EXERCISE REQUIREMENTS
If a line in the data has the string "beside", please show it.

DATA SHOWN
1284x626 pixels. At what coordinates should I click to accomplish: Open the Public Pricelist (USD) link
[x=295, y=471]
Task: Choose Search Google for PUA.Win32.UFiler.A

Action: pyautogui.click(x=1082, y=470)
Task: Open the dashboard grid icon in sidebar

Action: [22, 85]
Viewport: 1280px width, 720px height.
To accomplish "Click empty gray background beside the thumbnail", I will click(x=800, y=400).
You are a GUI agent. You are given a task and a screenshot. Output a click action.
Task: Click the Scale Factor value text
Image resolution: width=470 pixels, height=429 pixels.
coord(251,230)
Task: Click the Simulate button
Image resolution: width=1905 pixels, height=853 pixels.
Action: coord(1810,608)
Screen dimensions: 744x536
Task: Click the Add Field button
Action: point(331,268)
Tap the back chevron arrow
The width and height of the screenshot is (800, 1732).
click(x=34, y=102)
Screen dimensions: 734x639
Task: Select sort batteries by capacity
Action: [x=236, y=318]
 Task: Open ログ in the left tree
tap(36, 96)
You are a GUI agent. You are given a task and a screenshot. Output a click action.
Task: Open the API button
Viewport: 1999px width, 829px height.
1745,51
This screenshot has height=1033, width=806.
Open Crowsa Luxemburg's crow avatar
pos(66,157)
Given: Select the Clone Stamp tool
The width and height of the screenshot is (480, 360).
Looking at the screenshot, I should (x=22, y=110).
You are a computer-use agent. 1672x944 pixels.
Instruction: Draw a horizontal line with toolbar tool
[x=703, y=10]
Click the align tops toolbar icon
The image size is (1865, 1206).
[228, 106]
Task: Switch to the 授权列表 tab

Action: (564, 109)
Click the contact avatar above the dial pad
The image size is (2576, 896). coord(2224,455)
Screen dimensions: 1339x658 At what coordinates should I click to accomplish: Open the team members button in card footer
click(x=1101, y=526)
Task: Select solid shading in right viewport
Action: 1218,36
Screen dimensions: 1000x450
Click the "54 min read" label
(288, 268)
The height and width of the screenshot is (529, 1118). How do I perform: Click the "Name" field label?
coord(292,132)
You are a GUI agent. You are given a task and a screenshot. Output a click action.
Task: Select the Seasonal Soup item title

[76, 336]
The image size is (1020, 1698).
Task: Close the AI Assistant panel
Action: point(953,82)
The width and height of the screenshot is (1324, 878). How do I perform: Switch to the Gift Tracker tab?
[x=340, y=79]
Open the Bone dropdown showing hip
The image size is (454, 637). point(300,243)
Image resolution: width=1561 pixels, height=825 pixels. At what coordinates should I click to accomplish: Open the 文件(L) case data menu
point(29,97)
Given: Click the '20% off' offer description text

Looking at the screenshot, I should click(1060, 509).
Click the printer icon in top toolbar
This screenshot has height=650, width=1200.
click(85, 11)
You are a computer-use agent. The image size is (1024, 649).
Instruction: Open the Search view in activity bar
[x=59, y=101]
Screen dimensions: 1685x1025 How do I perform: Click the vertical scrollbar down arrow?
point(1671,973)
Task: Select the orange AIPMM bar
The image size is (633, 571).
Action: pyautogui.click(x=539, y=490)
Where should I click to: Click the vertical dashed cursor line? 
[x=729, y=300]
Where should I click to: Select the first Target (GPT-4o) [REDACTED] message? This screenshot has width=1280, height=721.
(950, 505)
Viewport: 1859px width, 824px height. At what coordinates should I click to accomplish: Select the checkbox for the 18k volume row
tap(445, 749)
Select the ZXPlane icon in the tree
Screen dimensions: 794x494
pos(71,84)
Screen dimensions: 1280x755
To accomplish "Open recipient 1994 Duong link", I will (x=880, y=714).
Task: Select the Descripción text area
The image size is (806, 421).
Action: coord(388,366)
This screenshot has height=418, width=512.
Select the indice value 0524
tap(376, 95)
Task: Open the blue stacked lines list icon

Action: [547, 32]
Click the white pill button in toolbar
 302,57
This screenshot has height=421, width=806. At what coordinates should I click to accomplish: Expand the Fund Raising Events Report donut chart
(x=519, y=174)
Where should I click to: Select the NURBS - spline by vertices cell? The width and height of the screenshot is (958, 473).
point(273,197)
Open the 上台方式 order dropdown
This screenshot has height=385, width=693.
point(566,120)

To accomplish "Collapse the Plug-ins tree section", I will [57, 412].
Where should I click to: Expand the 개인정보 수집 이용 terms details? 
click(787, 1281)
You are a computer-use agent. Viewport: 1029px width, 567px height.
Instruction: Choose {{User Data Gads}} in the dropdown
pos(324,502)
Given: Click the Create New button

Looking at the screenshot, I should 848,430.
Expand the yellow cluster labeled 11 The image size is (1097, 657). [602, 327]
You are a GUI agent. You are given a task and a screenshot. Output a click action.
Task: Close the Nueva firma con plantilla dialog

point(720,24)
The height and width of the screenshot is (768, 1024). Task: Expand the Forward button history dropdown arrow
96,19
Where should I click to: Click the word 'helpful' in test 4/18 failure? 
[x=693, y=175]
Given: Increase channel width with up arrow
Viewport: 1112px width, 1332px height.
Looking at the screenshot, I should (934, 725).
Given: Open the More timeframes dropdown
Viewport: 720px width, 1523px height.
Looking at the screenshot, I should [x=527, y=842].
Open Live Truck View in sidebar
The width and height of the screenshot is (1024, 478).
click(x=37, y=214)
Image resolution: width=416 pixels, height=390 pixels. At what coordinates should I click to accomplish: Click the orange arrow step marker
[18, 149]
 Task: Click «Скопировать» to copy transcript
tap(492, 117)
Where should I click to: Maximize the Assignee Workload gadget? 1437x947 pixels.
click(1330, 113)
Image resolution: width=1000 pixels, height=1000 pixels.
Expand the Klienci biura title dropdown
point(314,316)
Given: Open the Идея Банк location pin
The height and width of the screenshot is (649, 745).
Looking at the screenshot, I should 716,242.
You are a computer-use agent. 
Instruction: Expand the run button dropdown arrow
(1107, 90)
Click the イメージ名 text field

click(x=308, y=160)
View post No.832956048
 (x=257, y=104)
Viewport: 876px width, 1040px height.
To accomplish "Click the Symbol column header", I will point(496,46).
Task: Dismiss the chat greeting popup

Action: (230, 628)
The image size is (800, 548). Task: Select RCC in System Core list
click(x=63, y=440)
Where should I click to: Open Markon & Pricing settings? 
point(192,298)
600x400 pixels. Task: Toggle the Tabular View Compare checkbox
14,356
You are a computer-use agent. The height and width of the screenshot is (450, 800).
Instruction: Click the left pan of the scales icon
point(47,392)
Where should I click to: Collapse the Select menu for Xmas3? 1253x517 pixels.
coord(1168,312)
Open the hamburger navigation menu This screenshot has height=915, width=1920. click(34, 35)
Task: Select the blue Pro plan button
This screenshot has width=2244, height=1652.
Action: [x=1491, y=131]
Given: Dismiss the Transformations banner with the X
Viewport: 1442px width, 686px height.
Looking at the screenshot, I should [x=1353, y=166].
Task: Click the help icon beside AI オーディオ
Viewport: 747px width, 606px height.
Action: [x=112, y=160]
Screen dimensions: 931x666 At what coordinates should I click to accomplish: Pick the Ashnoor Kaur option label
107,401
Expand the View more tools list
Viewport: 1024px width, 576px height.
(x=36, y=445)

ANSWER SPACE
To accomplish "Click empty gray background beside the thumbnail", I will click(x=800, y=400).
Task: Click the help icon beside AI オーディオ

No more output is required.